Here, we are going to draw together some of the ways in which our conceptions of Nothing influenced the growth of knowledge. We will see how the ancient Western addiction to logic and analytic philosophy prevented progress towards a fruitful picture of Nothing as something that could be part of an explanation for the things that are seen. By contrast, Eastern philosophies provided habits of thought in which the idea of Nothing-as-something was simple to grasp and not only negative in its ramifications. From this first simple step, there followed a giant leap for mankind: the development of universal counting systems that could evolve onwards and upwards to the esoteric realms of modern mathematics.

In science, we will see something of the quest to make a real vacuum, in the midst of a thousand years of tortuous argument about its possibility, desirability and place. These ideas shaped the future direction of many parts of physics and engineering while, at the same time, realigning the philosophical and theological debates about the possibility and desirability of the vacuum the physical Nothing. For the theologians, these debates were, in part, the continuation of a crucial argument about the need for the Universe to have been created out of both a physical and a spiritual Nothing.

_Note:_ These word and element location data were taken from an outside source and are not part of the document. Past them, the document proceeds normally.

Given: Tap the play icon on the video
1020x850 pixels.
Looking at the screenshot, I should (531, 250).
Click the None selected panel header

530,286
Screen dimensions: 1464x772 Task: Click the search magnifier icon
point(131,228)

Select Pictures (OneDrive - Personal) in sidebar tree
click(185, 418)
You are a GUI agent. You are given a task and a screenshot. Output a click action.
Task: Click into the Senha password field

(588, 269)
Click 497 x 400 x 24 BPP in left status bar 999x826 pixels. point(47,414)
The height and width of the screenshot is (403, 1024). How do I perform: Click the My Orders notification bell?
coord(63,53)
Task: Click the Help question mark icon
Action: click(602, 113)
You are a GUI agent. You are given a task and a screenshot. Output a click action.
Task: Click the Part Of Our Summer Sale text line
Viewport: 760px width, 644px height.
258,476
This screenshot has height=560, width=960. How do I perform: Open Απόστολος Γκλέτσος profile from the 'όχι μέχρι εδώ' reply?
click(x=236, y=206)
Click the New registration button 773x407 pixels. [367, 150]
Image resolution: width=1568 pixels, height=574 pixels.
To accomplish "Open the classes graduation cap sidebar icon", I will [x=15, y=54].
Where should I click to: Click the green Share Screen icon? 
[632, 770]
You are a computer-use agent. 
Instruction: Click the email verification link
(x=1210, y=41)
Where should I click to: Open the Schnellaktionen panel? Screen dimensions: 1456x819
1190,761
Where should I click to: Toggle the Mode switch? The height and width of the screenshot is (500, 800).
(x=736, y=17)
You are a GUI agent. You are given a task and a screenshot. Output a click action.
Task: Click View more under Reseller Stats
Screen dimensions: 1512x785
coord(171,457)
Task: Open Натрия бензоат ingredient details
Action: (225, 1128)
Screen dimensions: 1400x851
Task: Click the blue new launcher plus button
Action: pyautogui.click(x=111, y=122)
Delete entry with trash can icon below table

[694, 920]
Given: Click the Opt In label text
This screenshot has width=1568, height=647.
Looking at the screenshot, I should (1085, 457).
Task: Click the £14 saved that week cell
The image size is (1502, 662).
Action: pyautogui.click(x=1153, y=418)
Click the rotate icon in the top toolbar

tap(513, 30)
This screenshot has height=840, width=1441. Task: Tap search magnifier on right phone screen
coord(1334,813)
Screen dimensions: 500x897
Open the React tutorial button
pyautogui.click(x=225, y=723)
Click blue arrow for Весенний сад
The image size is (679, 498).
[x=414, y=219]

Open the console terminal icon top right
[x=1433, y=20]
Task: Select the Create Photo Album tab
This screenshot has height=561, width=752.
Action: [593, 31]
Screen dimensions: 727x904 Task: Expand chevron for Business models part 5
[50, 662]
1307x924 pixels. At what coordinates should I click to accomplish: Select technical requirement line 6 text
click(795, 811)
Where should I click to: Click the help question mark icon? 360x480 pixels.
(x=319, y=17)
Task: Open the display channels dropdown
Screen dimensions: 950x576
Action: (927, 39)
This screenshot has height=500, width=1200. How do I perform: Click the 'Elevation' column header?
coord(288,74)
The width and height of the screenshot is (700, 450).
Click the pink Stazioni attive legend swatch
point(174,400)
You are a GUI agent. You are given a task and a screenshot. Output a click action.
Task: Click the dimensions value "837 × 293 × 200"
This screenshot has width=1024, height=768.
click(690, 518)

But for the critical philosophers, they were merely particular examples of ill-posed questions about the ultimate nature of things that were gradually falling into disrepute.

At first, such questions about the meaning of Nothing seemed hard, then they appeared unanswerable, and then they appeared meaningless: questions about Nothing werent questions about anything. Yet, for the scientists, producing a vacuum appeared to be a physical possibility. You could experiment with the vacuum and use it to make machines: an acid test of its reality. Soon this vacuum seemed unacceptable. A picture emerged of a Universe filled with a ubiquitous ethereal fluid. There was no empty space. Everything moved through it; everything felt it. It was the sea in which all things swam, ensuring that no nook or cranny of the Universe could ever be empty.

This spooky ether was persistent. It took an Einstein to remove it from the Universe. But what remained when everything that could be removed was removed was more than he expected. The combined insights of relativity and the quantum have opened up striking new possibilities that have presented us with the greatest unsolved problems of modern astronomy. Gradually, over the last twenty years, the vacuum has turned out to be more unusual, more fluid, less empty, and less intangible than even Einstein could have imagined. Its presence is felt on the very smallest and largest dimensions over which the forces of Nature act. Only when the vacuums subtle quantum influence was discovered could we see how the diverse forces of Nature might unite in the seething microworld inhabited by the most elementary parts of matter.

The astronomical world is no less subservient to the properties of the vacuum. Modern cosmology has built its central picture of the Universes past, present and future on the vacuums extraordinary properties. Only time will tell whether this construction is built on shifting sand. But we may not have to wait very long. A series of remarkable astronomical observations now seem to be revealing the cosmic vacuum by its effects on the expansion of the Universe. We look to other experiments to tell us whether, as we suspect, the vacuum performed some energetic gymnastics nearly fifteen billion years ago, setting the Universe upon the special course that led it to be what it is today and what it will eventually become.